Iraqi Looting Threatens to Strip Kuwait of Identity

ZOO animals. Street lamps. Mercedes Benzes, infant incubators, and a priceless 7,000-piece Islamic art collection. In what exiled Kuwaitis charge is one of the great looting sprees of modern times, all these items and many more have allegedly been stolen by Iraqi forces in Kuwait and shipped back to Baghdad. So much has been taken, say White House officials, that they worry the economic entity of Kuwait is being wiped off the map.

This dismantlement, plus reports of physical abuses by Iraqi troops, is being cited by administration officials as a trial to their patience. They seem to be implicitly warning Iraqi President Saddam Hussein that US-led multinational forces would launch military operations before seeing Kuwait reduced to a pile of sand.
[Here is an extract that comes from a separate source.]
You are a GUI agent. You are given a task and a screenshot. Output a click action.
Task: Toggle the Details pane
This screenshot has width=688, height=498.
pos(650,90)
``This is a story that is not told frequently enough,'' Secretary of State James Baker III told Congress Wednesday. ``It is the rape of Kuwait.''

President Bush went so far as to hint this week that the United States would seek war-crime trials of Iraqi leaders as a result of the Kuwait occupation. Iraq, for its part, is forging ahead with plans to try Bush in absentia, for denying children milk. Fifty expectant mothers will testify, the Iraqi Bar Association says.

This week Iraqi Information Minister Latif Nassif Jassim denied Bush's accusations of atrocities in Kuwait. ``The president of a big country should weigh his words. Otherwise he will sound like a clown who repeats everything he hears,'' Jassim said.

According to Kuwaiti exiles and US officials, Iraqi dismantlement of Kuwait has two aims: enrichment of Baghdad, and destruction of the Kuwaiti identity.

A senior US official says ``there's no question but that there's been an extraordinary amount of looting. A great deal of that which is mobile, or even transportable, is being taken out of the country.''

While initial looting was carried out by Iraqi troops for their own purposes, the theft now is so methodical it has to be directed by the Iraqi government, according to the US. Intelligence information indicates things as small as street lights have disappeared.

Entertainment City, a mini-Disneyland outside Kuwait City, has had its rides dismantled and shipped to Baghdad or Basra, says Raphael Kalis, Washington bureau chief of the Kuwait News Agency, who receives reports on the situation in his homeland.

The Kuwait News Agency's own headquarters have been emptied, its telex equipment and satellite uplink ripped up and taken away, Mr. Kalis says. The Kuwaiti government's fancy new international communications center has also been dismantled.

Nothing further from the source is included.